PRINZ: Wie entstand die Idee zu einem solchen Festival?
Dr. Nicolai: Ich war beeindruckt von dem riesigen Braunkohlerestloch, der schönen Spree- und Parklandschaft und dem Schloss Uhyst. Vor allem aber reizte mich die gigantische, weit in die Oberlausitz ausstrahlende Kulisse des 1992 stillgelegten Altkraftwerkes Boxberg. Der nunmehr größte See Sachsens verführte mich zur Vision eines Festivals, das die unverwechselbaren Potenziale dieser Region zum Leuchten und Klingen bringt.

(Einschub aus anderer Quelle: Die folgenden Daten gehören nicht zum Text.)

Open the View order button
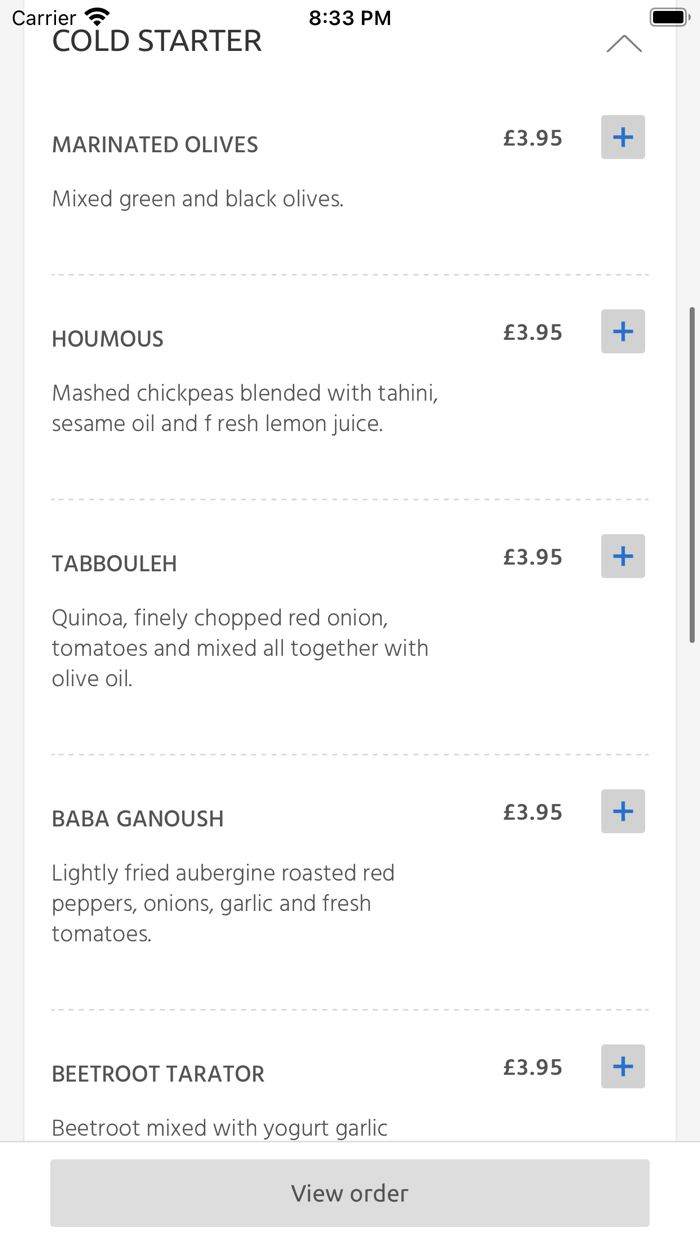This screenshot has height=1244, width=700. (x=350, y=1193)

PRINZ: Was ist in diesem Jahr anders?
Dr. Nicolai: Die Turbinenhalle ist wegen Rückbau nicht mehr Veranstaltungsort, dafür erstmals eines der größten Landschaftskunstobjekte, das „Ohr“ am Boxberger Seeufer. Und dann gibt es zu den See-Licht-Spielen eine Lichtinstallation von einem der 300 Meter hohen Kraftwerksschornsteine.
PRINZ: Welche Veranstaltung empfehlen Sie?
Dr. Nicolai: Neben den Performances und dem Kunstparcours rund um den See vor allem die ersten Konzertnächte transNATURAexpress mit deutschen und polnischen Bands.